:: DATA EXTRACTS

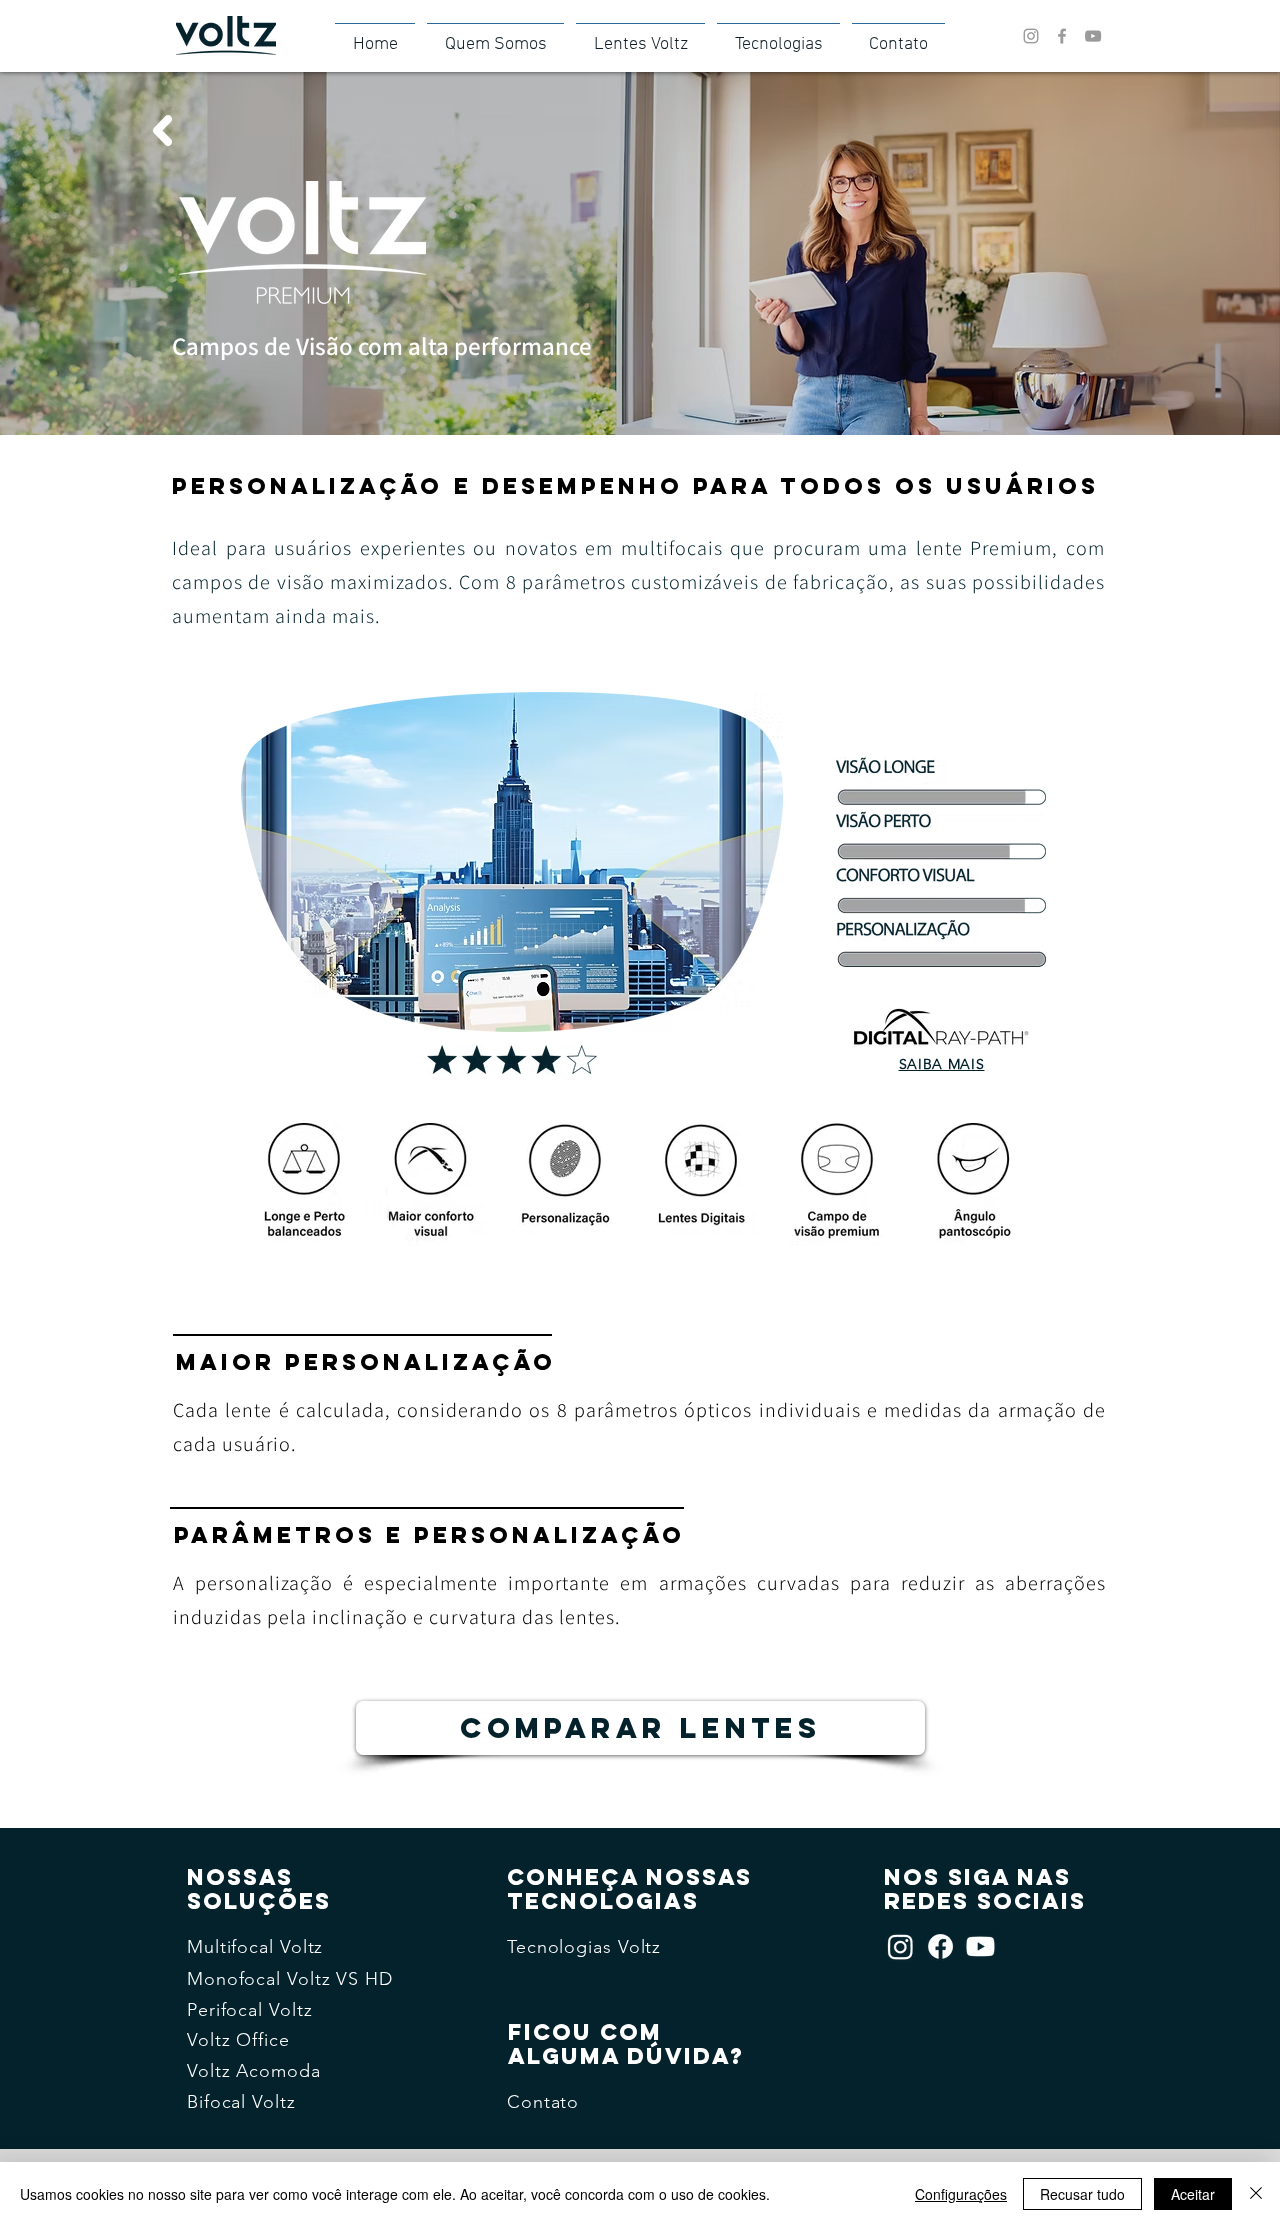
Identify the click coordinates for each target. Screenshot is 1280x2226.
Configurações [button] (961, 2194)
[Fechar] (1256, 2194)
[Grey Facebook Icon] (1062, 36)
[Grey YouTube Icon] (1093, 36)
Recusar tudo (1082, 2194)
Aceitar (1193, 2194)
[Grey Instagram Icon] (1031, 36)
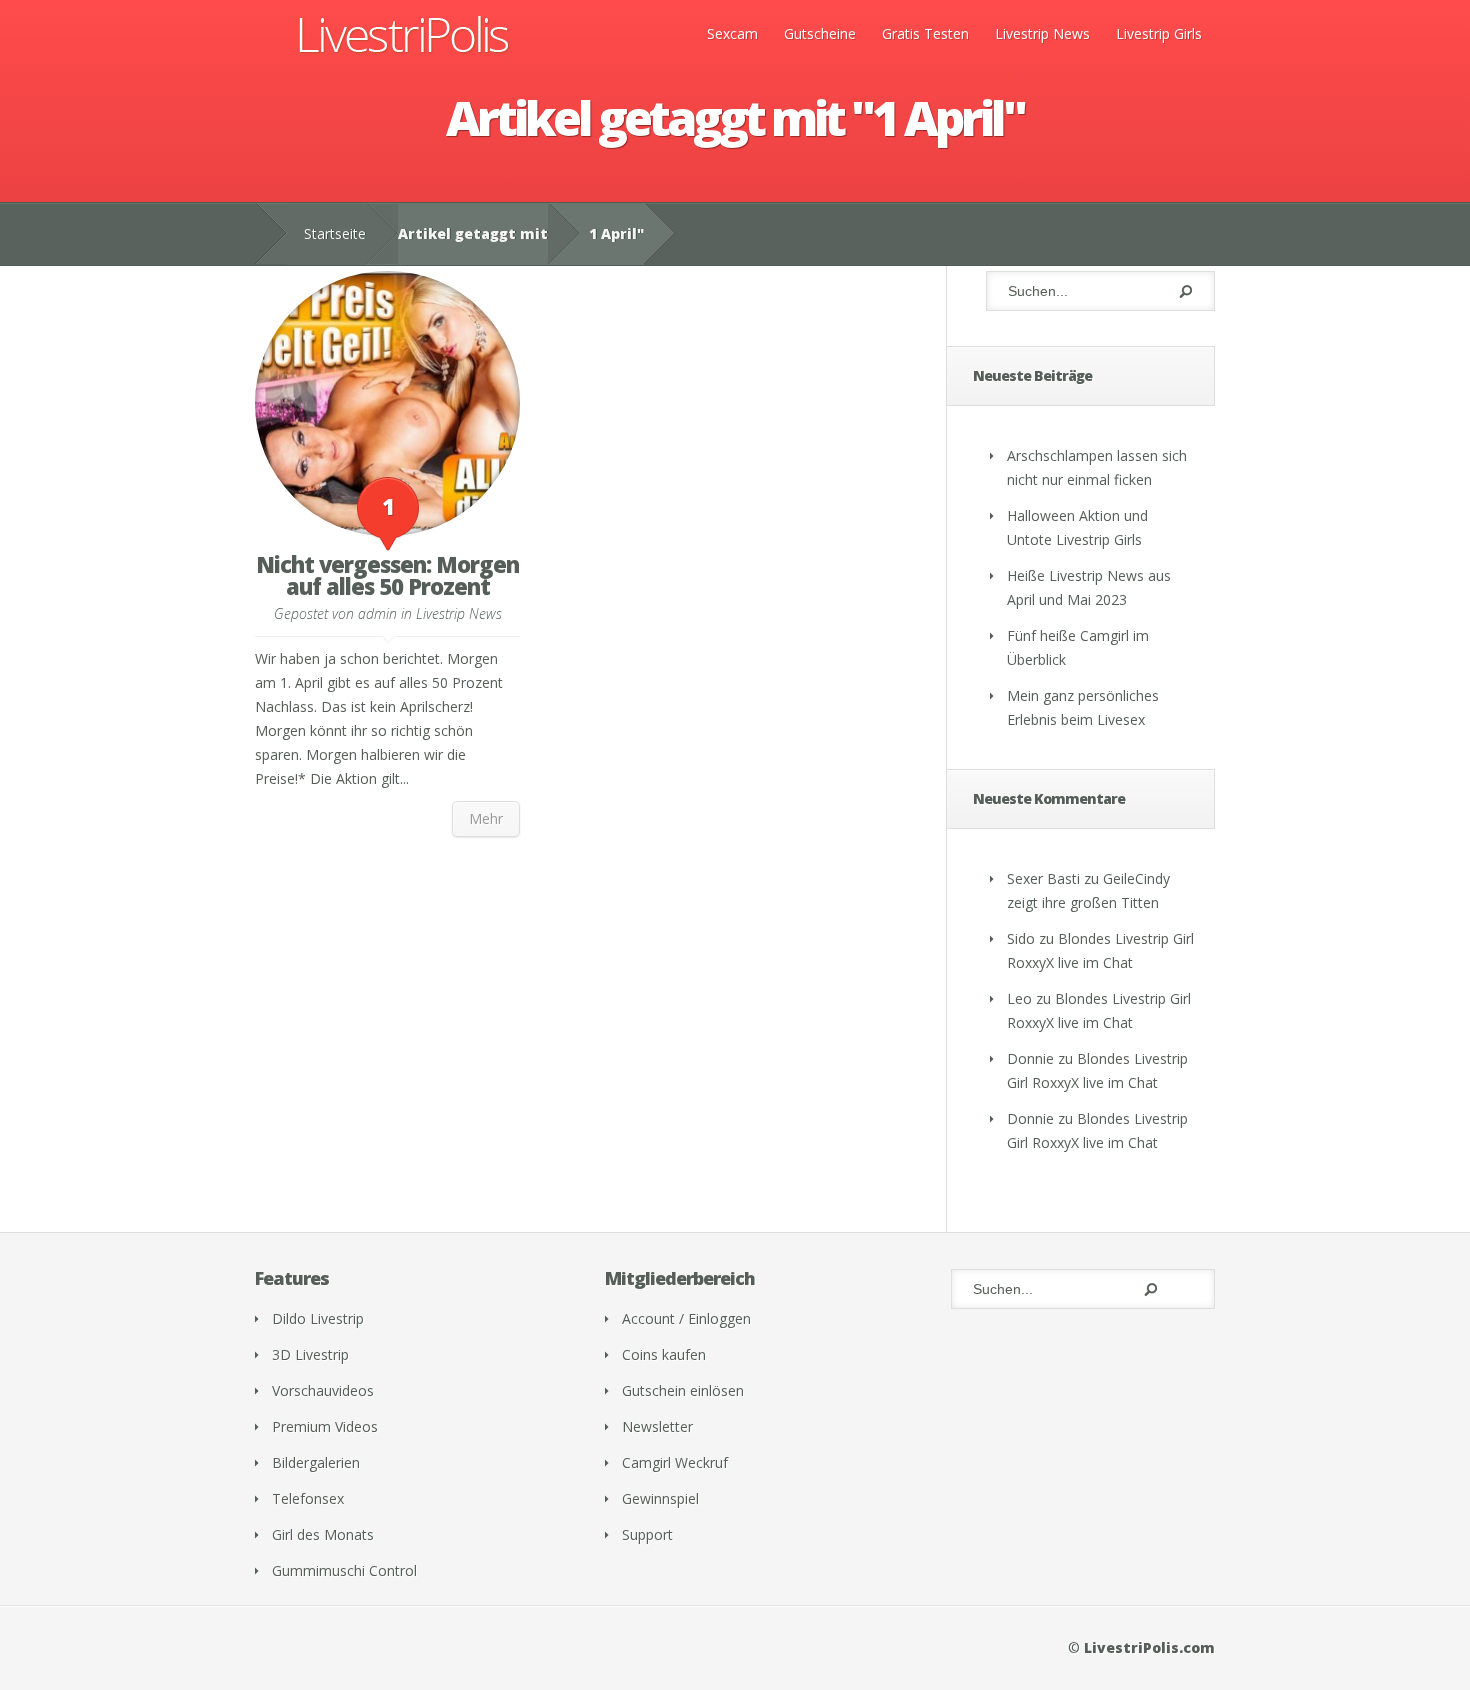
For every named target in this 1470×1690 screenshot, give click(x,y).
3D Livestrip (310, 1354)
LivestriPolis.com (1149, 1647)
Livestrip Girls (1159, 33)
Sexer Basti (1043, 878)
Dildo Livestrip (318, 1318)
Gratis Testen (925, 33)
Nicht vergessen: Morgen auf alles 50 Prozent (387, 575)
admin (377, 613)
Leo (1019, 998)
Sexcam (732, 33)
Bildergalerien (316, 1462)
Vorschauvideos (323, 1390)
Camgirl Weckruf (675, 1462)
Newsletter (657, 1426)
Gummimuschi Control (344, 1570)
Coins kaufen (664, 1354)
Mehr (486, 818)
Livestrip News (1042, 33)
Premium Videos (325, 1426)
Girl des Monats (323, 1534)
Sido (1021, 938)
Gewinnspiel (660, 1498)
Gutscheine (820, 33)
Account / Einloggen (686, 1318)
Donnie (1030, 1058)
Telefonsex (308, 1498)
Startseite (335, 233)
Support (647, 1534)
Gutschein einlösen (683, 1390)
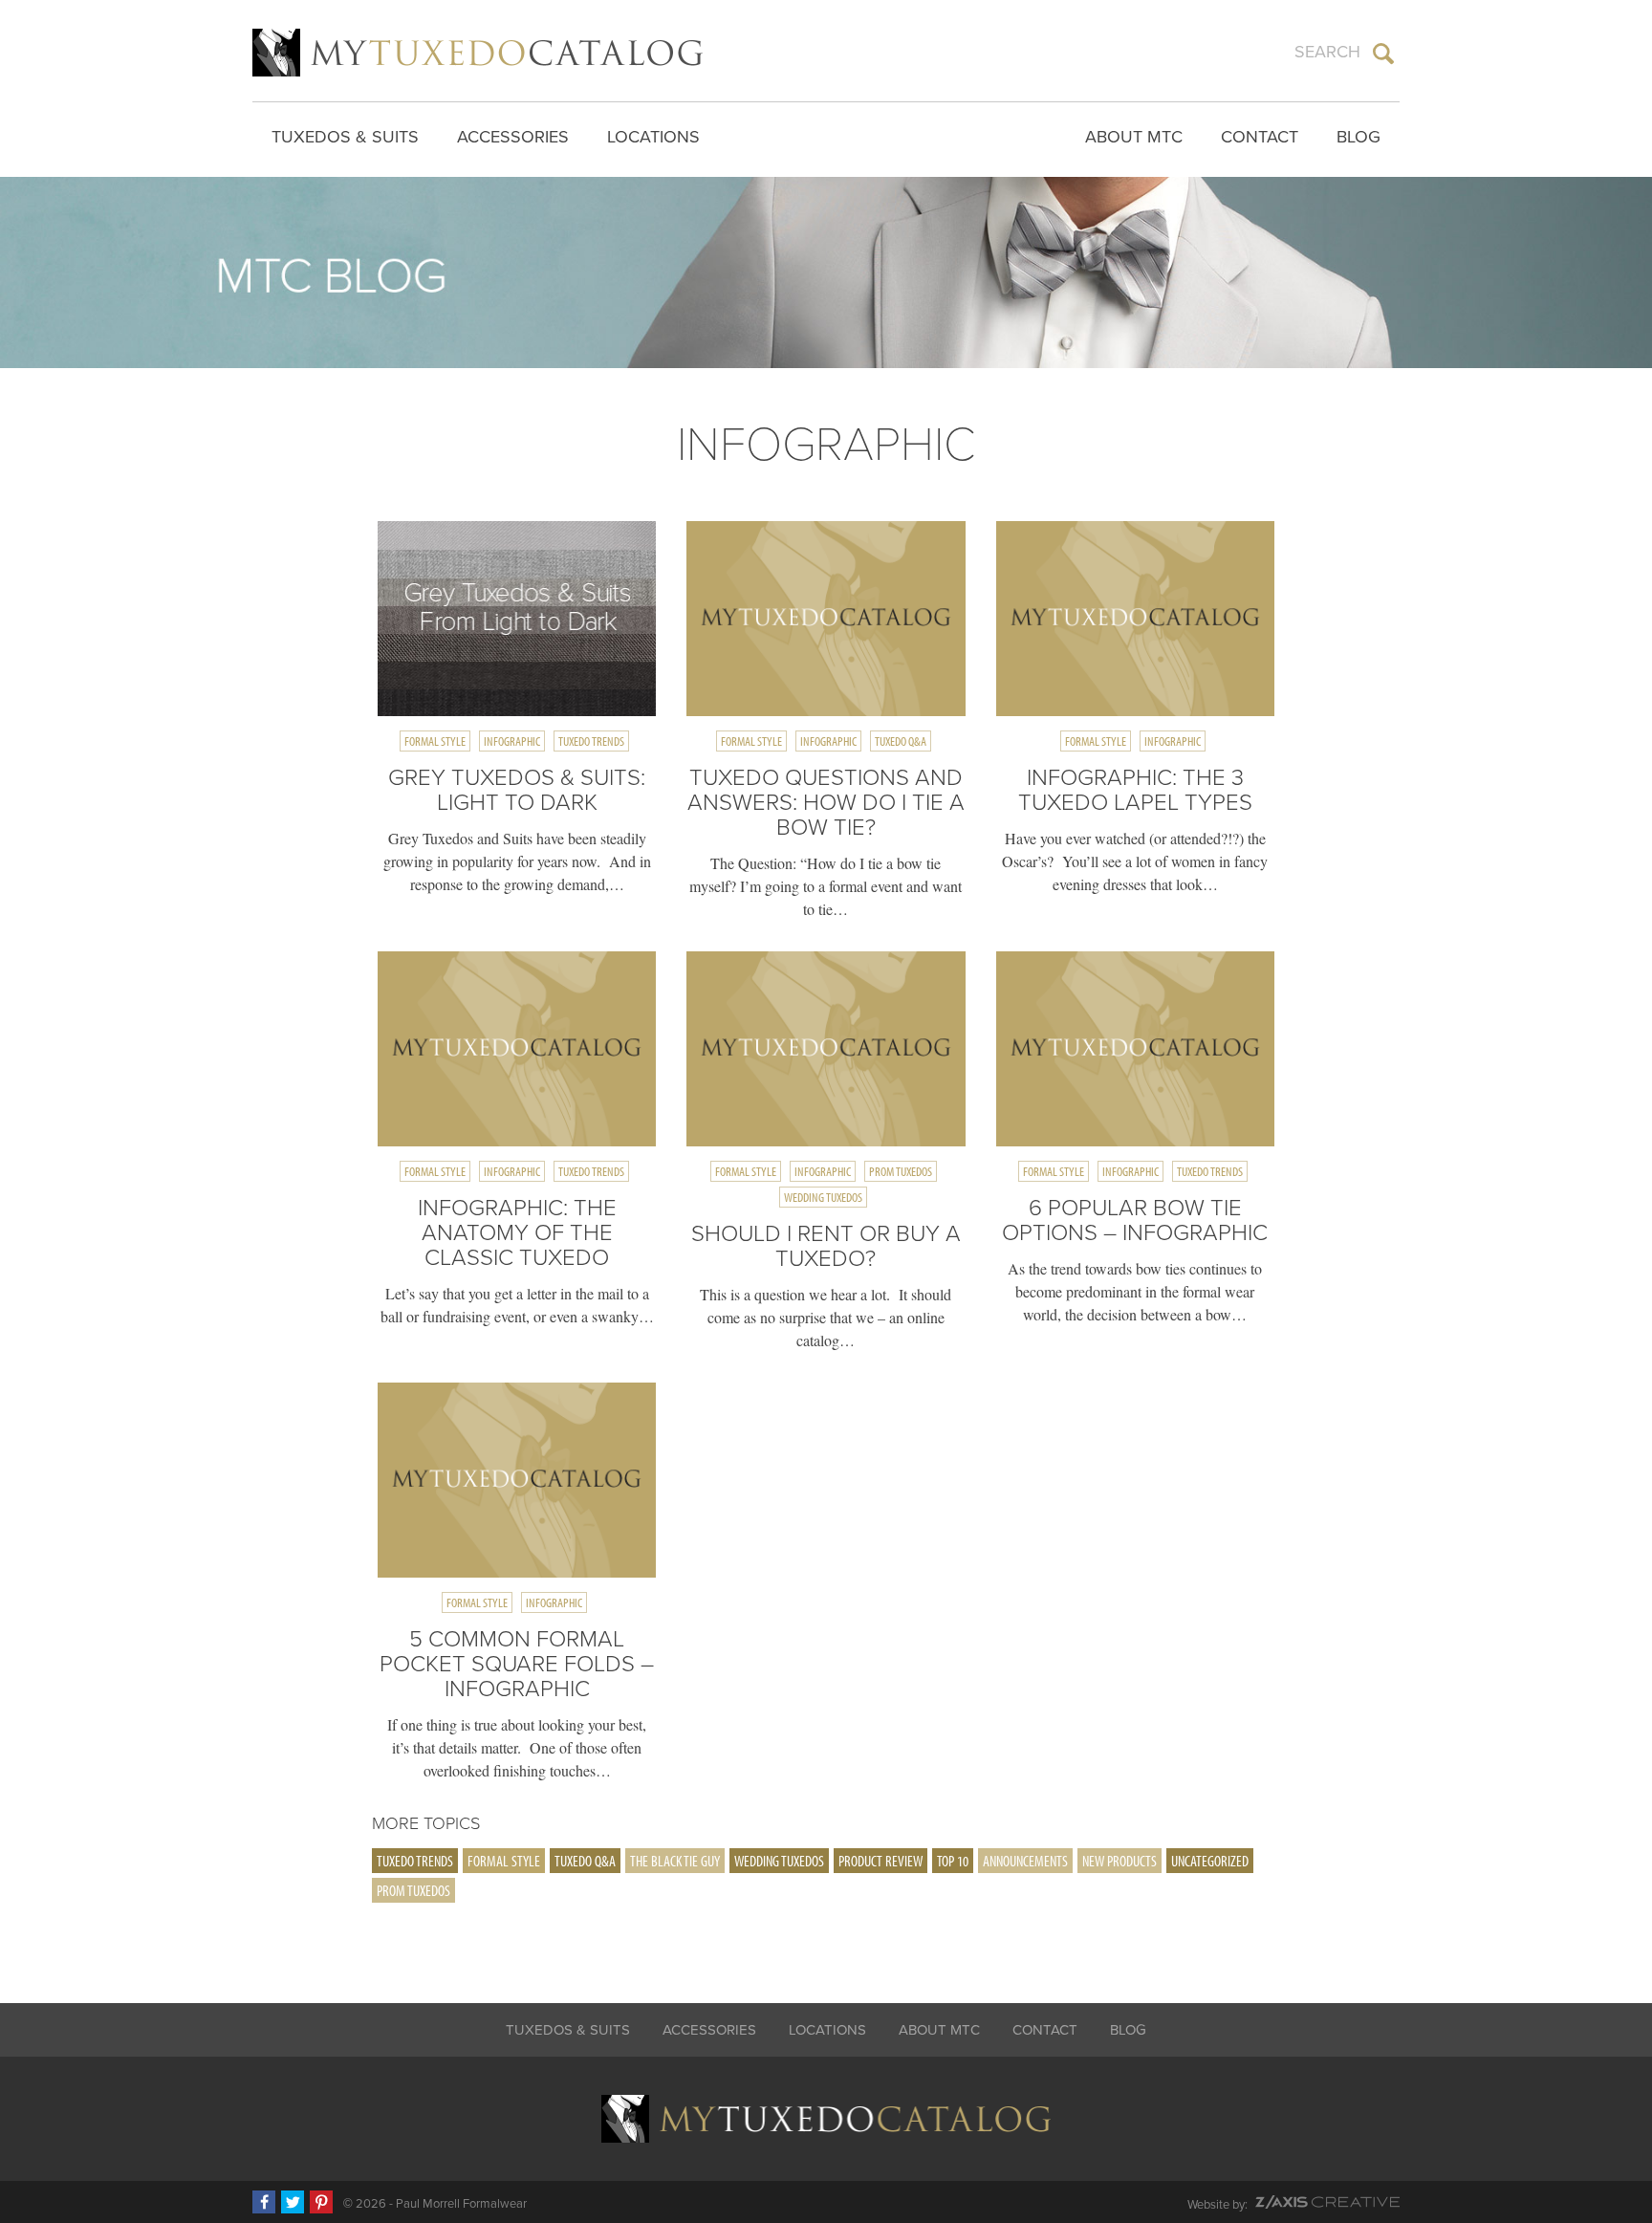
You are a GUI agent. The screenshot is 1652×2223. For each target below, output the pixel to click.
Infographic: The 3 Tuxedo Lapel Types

::::

> _EXERCISE GOAL_
Make an exact copy of all entries above, dropping the images.

> _RESULT OF THE TASK_
Identify the click coordinates for each target. Screenshot is 1280x2226.
Configurações [button] (961, 2194)
[Fechar] (1256, 2194)
[Grey Facebook Icon] (1062, 36)
[Grey YouTube Icon] (1093, 36)
Recusar tudo (1082, 2194)
Aceitar (1193, 2194)
[Grey Instagram Icon] (1031, 36)
For every named target in this 1470×1690 screenshot, give click(x,y).
3D Livestrip (310, 1354)
LivestriPolis.com (1149, 1647)
Livestrip Girls (1159, 33)
Sexer Basti (1043, 878)
Dildo Livestrip (318, 1318)
Gratis Testen (925, 33)
Nicht vergessen: Morgen auf alles 50 Prozent (387, 575)
admin (377, 613)
Leo (1019, 998)
Sexcam (732, 33)
Bildergalerien (316, 1462)
Vorschauvideos (323, 1390)
Camgirl Weckruf (675, 1462)
Newsletter (657, 1426)
Gummimuschi Control (344, 1570)
Coins kaufen (664, 1354)
Mehr (486, 818)
Livestrip News (1042, 33)
Premium Videos (325, 1426)
Girl des Monats (323, 1534)
Sido (1021, 938)
Gewinnspiel (660, 1498)
Gutscheine (820, 33)
Account / Einloggen (686, 1318)
Donnie (1030, 1058)
Telefonsex (308, 1498)
Startseite (335, 233)
Support (647, 1534)
Gutschein einlösen (683, 1390)
You are a GUI agent. The screenshot is 1652×2223. For each target below, output the pixel to click.
Infographic: The 3 Tuxedo Lapel Types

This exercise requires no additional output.